▶ **PROMPT**: Examine each line of the data. Copy the line if it includes the word "this".

[Saved entries]
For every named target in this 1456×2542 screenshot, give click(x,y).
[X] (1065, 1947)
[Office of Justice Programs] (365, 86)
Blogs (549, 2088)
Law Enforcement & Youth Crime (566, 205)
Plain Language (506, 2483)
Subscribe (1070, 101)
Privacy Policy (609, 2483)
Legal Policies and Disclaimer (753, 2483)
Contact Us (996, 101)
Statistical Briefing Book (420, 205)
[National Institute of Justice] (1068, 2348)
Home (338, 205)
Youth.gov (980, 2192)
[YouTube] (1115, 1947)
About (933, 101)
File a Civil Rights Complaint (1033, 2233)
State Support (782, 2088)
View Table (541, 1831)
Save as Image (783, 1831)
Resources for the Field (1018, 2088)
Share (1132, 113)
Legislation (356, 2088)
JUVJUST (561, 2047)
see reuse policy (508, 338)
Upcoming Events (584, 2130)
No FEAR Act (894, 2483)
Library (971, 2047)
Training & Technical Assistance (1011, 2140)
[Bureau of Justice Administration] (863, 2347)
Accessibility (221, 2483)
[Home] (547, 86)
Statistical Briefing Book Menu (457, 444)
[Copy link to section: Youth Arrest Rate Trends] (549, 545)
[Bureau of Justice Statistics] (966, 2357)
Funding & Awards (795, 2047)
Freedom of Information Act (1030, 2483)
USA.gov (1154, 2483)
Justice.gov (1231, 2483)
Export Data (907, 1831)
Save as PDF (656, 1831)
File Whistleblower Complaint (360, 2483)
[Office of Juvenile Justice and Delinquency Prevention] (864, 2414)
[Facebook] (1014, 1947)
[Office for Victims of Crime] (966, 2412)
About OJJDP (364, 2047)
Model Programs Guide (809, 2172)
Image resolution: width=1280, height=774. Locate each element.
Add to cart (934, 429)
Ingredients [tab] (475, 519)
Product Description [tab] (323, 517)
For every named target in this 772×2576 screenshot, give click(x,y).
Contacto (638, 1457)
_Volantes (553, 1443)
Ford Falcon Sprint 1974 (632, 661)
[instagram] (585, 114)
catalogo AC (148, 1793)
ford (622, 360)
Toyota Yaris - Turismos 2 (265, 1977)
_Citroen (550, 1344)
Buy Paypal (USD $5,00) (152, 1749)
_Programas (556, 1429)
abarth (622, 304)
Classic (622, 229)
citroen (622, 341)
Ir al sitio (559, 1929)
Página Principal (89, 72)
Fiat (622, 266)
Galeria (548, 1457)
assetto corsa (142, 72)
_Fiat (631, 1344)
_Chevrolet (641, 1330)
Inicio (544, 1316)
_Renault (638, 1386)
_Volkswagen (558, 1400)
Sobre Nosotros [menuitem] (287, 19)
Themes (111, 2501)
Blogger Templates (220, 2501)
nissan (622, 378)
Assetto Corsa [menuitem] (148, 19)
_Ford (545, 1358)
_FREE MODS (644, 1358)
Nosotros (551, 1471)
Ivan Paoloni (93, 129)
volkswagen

▶ **EXERCISE OUTPUT**:
For every named target in this 1456×2542 screenshot, give click(x,y).
For every named target in this 772×2576 screenshot, give click(x,y).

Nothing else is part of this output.